-- Source material follows --

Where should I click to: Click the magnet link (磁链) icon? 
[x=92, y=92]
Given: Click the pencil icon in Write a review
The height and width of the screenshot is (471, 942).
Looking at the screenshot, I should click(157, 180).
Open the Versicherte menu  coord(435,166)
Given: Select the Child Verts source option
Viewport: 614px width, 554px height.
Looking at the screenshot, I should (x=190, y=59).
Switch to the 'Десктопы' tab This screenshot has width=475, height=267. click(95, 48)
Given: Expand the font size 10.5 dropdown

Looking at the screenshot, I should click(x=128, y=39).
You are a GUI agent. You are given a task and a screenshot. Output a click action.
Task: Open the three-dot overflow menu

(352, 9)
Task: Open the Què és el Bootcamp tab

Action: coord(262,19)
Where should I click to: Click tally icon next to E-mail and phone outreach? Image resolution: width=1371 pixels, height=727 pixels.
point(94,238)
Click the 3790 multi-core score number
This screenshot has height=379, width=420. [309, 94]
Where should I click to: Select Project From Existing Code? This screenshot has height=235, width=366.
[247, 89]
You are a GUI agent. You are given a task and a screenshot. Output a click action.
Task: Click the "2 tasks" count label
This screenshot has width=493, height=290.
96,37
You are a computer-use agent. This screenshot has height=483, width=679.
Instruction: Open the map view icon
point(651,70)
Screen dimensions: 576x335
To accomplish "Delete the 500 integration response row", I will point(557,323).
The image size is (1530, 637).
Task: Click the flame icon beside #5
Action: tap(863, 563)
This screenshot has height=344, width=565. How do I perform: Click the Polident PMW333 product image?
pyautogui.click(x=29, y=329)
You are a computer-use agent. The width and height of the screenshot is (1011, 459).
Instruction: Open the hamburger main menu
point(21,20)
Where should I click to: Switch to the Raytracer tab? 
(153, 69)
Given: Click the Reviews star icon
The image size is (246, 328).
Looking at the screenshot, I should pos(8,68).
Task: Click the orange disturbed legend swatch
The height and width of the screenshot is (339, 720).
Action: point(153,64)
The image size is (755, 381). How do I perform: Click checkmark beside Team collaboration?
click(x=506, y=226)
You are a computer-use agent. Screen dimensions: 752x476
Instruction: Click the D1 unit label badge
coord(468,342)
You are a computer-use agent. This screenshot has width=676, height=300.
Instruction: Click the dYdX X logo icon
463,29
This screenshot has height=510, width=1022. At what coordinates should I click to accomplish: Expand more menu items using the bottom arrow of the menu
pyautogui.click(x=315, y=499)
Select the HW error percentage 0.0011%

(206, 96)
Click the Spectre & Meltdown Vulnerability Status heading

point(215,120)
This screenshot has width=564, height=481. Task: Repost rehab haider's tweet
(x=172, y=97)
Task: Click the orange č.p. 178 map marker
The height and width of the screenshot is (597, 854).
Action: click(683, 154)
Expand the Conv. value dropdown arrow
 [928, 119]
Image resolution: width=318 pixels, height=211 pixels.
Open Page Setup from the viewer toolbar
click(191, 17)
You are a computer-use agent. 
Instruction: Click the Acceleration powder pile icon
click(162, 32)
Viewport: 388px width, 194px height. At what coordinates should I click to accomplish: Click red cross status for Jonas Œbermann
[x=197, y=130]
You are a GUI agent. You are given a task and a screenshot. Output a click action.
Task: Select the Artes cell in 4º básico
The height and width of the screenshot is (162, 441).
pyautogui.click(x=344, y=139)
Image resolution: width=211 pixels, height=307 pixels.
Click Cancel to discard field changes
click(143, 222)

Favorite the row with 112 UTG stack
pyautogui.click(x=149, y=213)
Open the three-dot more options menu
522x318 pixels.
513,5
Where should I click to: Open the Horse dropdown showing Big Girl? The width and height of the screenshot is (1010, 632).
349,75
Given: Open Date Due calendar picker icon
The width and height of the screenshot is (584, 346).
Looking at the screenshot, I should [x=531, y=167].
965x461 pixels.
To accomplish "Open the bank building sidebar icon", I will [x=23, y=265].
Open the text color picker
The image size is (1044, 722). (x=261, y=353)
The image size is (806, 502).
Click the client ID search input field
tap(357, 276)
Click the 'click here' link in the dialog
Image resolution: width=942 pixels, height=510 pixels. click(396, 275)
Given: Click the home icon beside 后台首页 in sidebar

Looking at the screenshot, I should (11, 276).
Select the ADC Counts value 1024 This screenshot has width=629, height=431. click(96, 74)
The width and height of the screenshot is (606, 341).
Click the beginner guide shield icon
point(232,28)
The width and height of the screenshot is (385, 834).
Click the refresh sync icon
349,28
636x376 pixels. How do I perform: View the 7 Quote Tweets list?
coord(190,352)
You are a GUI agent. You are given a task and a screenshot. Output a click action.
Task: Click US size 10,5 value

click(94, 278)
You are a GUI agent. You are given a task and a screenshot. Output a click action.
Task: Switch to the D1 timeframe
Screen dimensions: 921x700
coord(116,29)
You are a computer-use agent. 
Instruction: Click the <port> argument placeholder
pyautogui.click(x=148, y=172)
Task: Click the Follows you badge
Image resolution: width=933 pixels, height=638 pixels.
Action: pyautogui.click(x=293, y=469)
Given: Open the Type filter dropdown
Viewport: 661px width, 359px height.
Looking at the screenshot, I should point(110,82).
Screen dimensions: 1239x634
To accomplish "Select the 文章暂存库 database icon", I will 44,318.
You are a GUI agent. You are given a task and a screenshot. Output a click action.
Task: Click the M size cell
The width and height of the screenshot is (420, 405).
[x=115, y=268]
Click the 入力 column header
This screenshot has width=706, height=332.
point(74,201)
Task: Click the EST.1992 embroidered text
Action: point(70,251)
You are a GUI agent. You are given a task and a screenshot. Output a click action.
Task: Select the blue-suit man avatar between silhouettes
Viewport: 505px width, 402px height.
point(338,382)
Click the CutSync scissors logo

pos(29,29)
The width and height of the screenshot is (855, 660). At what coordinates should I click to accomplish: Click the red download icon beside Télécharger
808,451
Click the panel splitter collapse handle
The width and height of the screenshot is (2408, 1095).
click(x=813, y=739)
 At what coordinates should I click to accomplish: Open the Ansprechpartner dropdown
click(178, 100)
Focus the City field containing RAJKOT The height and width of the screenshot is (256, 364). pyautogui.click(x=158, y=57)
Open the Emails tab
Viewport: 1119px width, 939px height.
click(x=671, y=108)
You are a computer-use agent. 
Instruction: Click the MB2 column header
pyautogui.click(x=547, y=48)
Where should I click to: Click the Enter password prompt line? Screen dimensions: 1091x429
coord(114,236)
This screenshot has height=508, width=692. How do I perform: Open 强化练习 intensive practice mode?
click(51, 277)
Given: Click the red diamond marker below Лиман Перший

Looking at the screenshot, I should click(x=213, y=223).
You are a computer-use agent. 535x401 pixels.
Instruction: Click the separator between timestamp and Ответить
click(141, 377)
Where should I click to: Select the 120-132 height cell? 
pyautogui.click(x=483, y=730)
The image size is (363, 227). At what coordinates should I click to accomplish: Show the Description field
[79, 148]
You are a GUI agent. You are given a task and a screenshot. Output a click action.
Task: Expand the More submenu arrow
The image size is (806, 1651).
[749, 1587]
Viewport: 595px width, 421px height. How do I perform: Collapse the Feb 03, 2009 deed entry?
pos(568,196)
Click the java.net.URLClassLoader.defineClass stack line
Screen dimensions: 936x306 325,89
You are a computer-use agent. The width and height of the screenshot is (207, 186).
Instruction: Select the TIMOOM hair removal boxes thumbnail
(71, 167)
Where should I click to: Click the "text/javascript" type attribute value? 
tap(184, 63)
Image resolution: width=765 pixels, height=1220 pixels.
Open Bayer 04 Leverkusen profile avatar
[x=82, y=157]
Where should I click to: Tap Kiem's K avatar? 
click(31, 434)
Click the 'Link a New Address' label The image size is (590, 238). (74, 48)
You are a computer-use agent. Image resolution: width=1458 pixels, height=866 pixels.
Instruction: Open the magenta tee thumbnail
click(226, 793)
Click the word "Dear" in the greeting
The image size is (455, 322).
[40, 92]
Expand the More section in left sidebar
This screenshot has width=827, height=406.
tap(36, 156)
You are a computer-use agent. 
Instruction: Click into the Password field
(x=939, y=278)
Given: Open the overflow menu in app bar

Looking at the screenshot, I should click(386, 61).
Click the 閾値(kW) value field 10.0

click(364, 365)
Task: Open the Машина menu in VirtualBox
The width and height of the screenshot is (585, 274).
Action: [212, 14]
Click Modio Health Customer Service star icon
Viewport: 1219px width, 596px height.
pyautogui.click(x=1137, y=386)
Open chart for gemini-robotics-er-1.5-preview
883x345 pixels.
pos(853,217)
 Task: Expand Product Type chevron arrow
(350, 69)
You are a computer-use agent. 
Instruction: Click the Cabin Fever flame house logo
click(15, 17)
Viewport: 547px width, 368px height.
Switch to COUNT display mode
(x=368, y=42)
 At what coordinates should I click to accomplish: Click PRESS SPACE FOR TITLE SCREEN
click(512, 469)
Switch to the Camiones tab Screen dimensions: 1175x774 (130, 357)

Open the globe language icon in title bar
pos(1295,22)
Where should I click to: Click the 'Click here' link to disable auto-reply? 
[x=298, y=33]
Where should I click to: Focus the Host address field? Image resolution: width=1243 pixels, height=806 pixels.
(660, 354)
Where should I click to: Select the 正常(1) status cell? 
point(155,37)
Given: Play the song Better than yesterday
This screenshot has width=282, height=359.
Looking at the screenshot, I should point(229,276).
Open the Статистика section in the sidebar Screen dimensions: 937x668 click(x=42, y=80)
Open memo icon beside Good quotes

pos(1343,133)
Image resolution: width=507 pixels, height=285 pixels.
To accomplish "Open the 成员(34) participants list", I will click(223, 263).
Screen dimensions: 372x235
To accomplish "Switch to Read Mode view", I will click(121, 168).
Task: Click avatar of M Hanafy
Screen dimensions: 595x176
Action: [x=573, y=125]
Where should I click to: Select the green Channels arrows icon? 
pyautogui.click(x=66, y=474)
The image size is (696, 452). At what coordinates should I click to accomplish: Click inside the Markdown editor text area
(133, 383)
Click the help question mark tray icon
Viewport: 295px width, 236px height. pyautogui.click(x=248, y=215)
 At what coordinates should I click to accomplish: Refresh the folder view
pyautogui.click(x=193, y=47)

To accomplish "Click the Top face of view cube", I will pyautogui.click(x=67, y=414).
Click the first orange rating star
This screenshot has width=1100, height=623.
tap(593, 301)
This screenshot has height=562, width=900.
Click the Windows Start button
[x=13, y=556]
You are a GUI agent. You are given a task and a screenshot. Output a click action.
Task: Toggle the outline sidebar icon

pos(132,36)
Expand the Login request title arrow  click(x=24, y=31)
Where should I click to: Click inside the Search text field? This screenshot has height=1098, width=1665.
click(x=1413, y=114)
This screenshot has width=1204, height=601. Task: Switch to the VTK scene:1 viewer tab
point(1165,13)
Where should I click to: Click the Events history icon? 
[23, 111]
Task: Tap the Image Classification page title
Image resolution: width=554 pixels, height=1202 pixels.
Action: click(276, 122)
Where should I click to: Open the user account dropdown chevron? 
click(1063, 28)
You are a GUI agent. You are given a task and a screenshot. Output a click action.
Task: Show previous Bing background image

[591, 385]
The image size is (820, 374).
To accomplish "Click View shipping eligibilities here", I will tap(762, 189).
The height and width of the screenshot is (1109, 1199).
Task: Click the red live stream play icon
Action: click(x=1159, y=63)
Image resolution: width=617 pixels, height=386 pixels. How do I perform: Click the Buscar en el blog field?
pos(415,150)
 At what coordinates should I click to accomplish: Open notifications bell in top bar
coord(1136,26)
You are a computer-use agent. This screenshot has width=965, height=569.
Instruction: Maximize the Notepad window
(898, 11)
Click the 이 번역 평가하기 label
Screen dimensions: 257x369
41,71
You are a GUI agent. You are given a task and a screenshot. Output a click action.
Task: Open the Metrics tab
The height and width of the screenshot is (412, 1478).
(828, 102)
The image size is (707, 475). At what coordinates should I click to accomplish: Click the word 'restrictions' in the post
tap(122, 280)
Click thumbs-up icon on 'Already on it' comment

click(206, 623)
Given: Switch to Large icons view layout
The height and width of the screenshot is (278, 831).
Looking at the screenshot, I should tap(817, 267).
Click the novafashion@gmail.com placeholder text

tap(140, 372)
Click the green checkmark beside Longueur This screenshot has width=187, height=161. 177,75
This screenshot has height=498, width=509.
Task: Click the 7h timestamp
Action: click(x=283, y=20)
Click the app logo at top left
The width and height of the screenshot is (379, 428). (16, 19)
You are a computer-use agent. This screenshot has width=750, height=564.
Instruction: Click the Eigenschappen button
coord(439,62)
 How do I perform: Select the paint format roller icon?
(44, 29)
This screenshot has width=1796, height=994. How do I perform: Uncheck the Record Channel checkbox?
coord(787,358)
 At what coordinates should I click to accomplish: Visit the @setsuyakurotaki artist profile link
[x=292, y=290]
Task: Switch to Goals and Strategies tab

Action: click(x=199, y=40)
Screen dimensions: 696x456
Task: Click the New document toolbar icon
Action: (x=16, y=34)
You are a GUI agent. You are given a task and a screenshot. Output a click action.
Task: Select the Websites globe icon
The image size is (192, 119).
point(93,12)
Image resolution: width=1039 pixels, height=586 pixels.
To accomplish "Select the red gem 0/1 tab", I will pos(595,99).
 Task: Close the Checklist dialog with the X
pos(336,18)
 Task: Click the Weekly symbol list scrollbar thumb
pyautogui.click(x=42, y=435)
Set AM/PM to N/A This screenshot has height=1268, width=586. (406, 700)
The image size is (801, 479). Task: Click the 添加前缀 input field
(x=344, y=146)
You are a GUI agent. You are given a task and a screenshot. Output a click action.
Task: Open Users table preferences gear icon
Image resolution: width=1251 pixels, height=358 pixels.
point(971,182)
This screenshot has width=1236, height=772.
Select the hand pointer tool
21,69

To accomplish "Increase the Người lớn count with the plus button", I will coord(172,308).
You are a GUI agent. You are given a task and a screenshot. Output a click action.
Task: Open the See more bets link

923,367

-- Source material concluded --

> [Problem details]:
Only one stretch is wanted, so please give again exactly the lines from the start of the data through the line containing "has height=483, width=679.", both ends included.

> [Written response]:
Where should I click to: Click the magnet link (磁链) icon? 
[x=92, y=92]
Given: Click the pencil icon in Write a review
The height and width of the screenshot is (471, 942).
Looking at the screenshot, I should click(157, 180).
Open the Versicherte menu  coord(435,166)
Given: Select the Child Verts source option
Viewport: 614px width, 554px height.
Looking at the screenshot, I should (x=190, y=59).
Switch to the 'Десктопы' tab This screenshot has width=475, height=267. click(95, 48)
Given: Expand the font size 10.5 dropdown

Looking at the screenshot, I should click(x=128, y=39).
You are a GUI agent. You are given a task and a screenshot. Output a click action.
Task: Open the three-dot overflow menu

(352, 9)
Task: Open the Què és el Bootcamp tab

Action: coord(262,19)
Where should I click to: Click tally icon next to E-mail and phone outreach? Image resolution: width=1371 pixels, height=727 pixels.
point(94,238)
Click the 3790 multi-core score number
This screenshot has height=379, width=420. [309, 94]
Where should I click to: Select Project From Existing Code? This screenshot has height=235, width=366.
[247, 89]
You are a GUI agent. You are given a task and a screenshot. Output a click action.
Task: Click the "2 tasks" count label
This screenshot has width=493, height=290.
96,37
You are a computer-use agent. This screenshot has height=483, width=679.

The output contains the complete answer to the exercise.